英雄ヘルナンデスが去るマリナーズ。イチローが口にした現状と今後。<Number Web> photograph by Getty Images

ヘルナンデスはマリナーズ一筋で通算169勝を挙げ、2010年にはサイ・ヤング賞も獲得、2012年にはマリナーズ初の完全試合も達成した。

アストロズ戦の成績、1勝18敗。

 経験不足の投手陣、工夫のない打線、粗さの目立つ守備……。敗因を挙げれば、枚挙にいとまがないほど、上位チームとの実力差は歴然としていた。

 とりわけ、独走優勝したアストロズには1勝18敗と、まったく歯が立たなかった。投手陣が踏ん張っても打てず、野手陣が得点を重ねてもそれ以上に失点する、負の連鎖の試合ばかりだった。

 残った成績だけを見れば、大相撲の横綱と平幕くらいの格差を付けられた。

 今季最終登板となった9月25日のアストロズ戦で11敗目を喫した菊池は言った。

「投手陣も含めた総合力というのは、ちょっと群を抜いているというのは感じます。その相手に勝っていかないと僕らも上位は見えてこないですから」

 現役引退後、会長付特別補佐兼インストラクターとして若手を指導しているイチロー氏も、厳しい現状を冷静に分析した。

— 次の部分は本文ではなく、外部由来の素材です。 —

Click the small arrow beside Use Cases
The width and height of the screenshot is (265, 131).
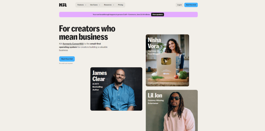tap(100, 5)
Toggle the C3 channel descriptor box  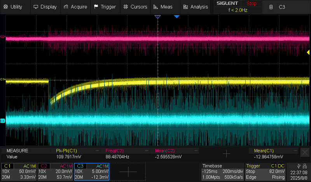coord(92,172)
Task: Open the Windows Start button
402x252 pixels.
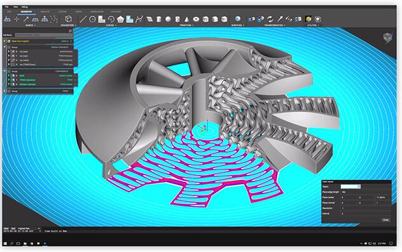Action: pos(5,243)
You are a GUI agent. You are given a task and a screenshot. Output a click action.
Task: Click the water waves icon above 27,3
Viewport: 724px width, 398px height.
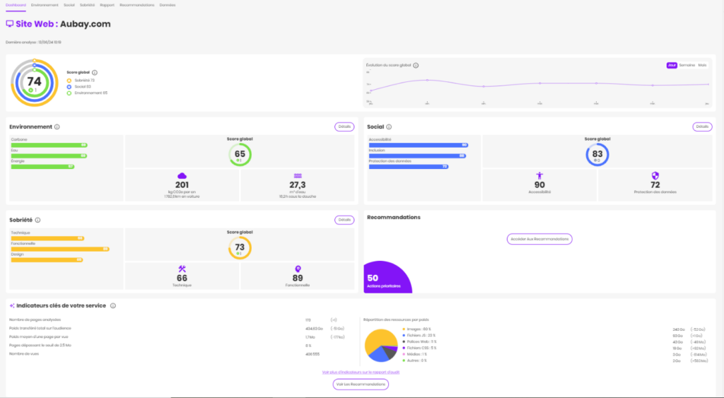point(298,176)
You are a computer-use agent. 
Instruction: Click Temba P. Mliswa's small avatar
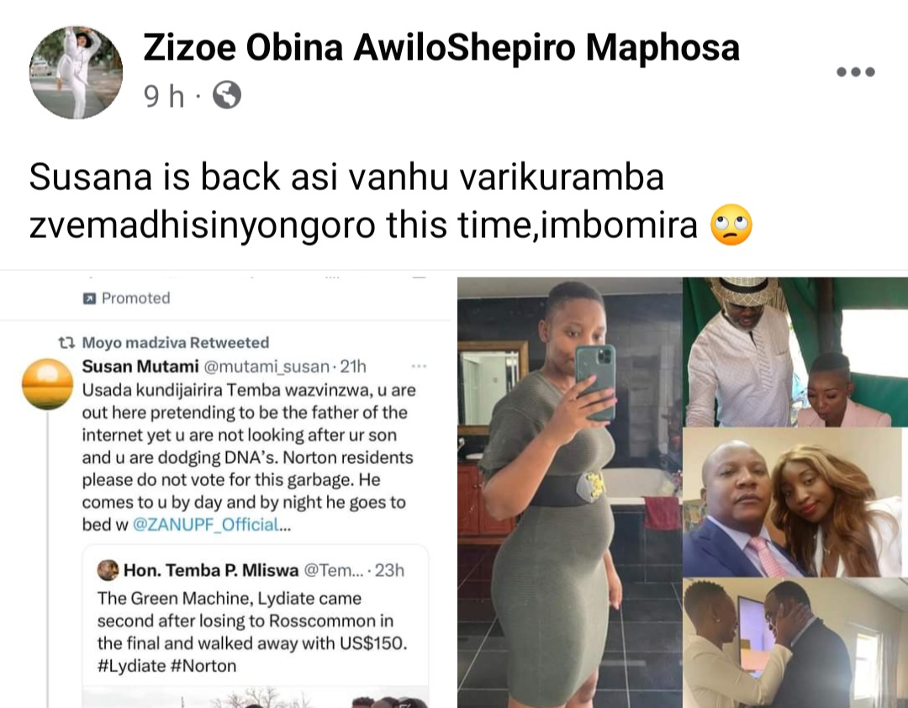coord(108,571)
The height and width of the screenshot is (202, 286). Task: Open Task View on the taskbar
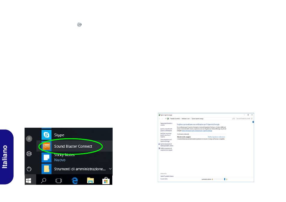click(x=59, y=181)
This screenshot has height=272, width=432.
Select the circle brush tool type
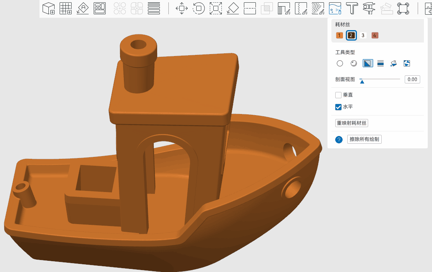[x=340, y=63]
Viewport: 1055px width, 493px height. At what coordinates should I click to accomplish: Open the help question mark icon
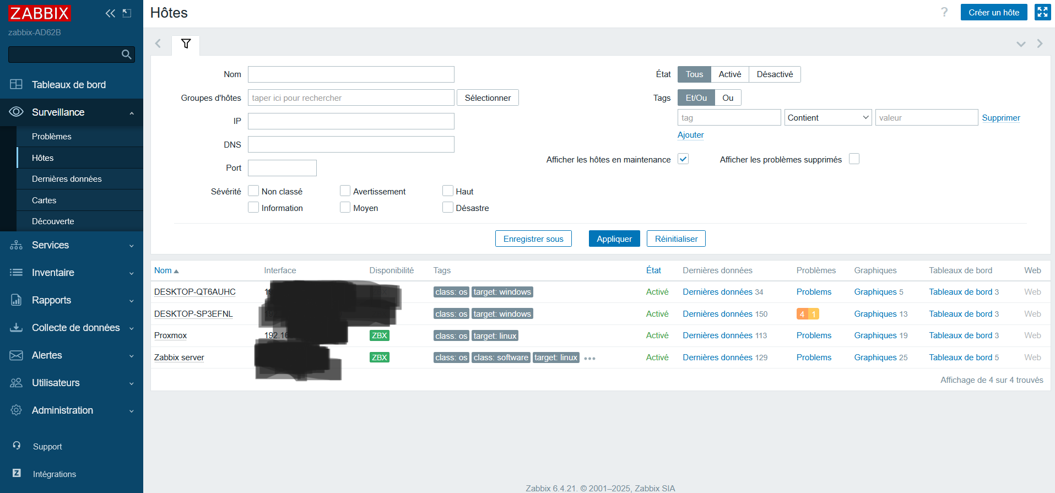pyautogui.click(x=944, y=12)
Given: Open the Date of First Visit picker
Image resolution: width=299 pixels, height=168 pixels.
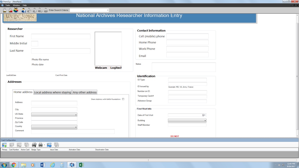Looking at the screenshot, I should pyautogui.click(x=204, y=115).
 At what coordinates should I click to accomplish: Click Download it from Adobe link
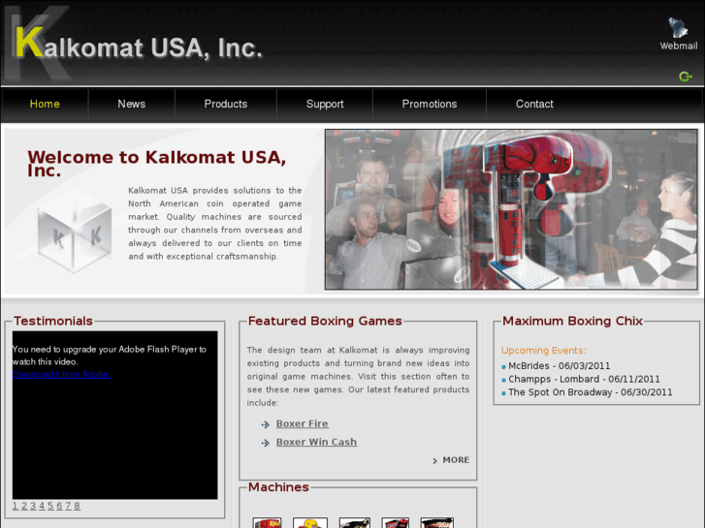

「ヒューストン(アストロズ)と同じことをしていても勝てないでしょうからね」

 明確な戦力差があることは、否定のしようがない。では、どうすべきか。

数年前までアストロズも弱小だった。

 そのヒントは、今や「横綱」となったアストロズにあるのかもしれない。

 今季メジャー最多の107勝を挙げたアストロズも、数年前までは弱小チームだった。2005年を最後にポストシーズンから遠ざかり、'11年からは3年連続で100敗以上を記録。最下位が指定席となる状態だった。

 だが、その間にドラフトや国際スカウティングで有望選手を着実に獲得。徹底したデータ分析を進め、極端なシフト守備を敷くなど、独自のカラーで球界の注目を集めた。その結果、'17年には、初の世界一に輝いた。

 今季のマリナーズの戦いは、ある意味で徹底していた。1年目の菊池には、投球過多を避けるため、1イニング限定の「ショート・スタート」を取り入れたほか、投球回数を制限(最終的には161回2/3)。結果を問わず、シーズンを通して先発ローテーションを維持させることを最優先した。

 続々とマイナー選手を引き上げ、メジャー記録を更新する年間67選手を起用したのも、すべては来季以降の戦力を見極めるためだった。実際、投手陣ではジャスティス・シェフィールド、ジャスティン・ダン、野手陣ではカイル・ルイス、シェド・ロングらが、主力候補として成長の跡を披露した。